> Provided data
[Start of Attachment]
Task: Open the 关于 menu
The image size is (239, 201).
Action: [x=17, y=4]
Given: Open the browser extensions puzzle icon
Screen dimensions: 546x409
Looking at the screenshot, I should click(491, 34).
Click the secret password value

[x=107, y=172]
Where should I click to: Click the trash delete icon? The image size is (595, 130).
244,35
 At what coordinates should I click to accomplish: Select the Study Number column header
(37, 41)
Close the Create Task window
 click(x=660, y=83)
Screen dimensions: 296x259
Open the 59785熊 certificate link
[End of Attachment]
[Start of Attachment]
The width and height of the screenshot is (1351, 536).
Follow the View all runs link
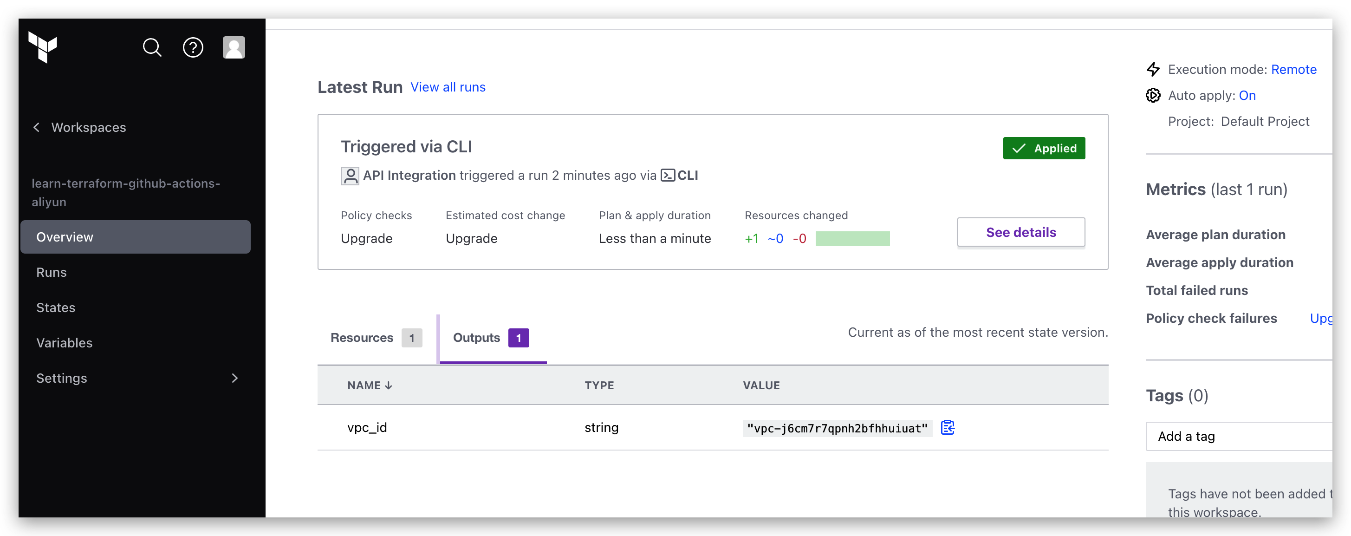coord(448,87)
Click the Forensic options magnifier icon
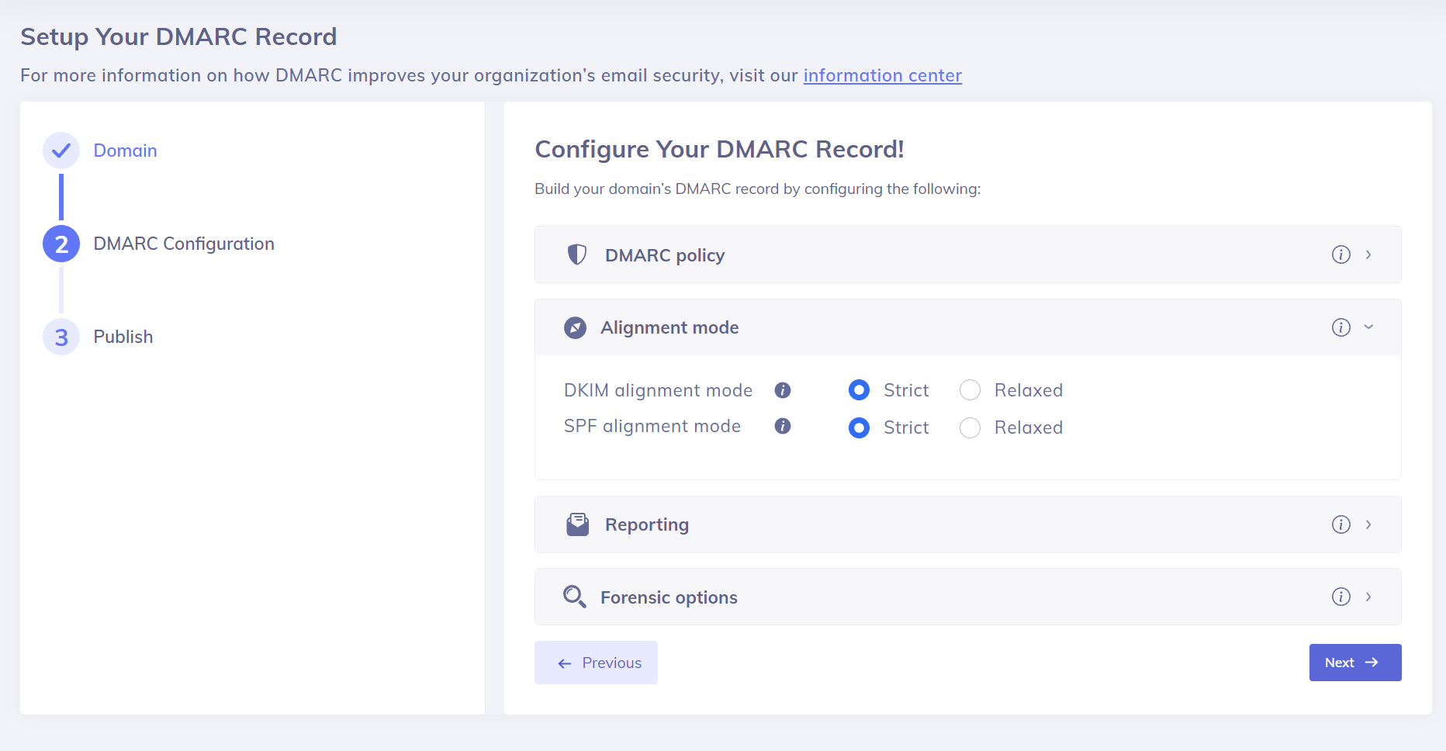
[End of Attachment]
> Required work
Copy out, exactly and alone, the lines of the entries above between the ones holding "Screen dimensions: 296x259" and "Open the 59785熊 certificate link", inclusive.

> Task solution
Screen dimensions: 296x259
Open the 59785熊 certificate link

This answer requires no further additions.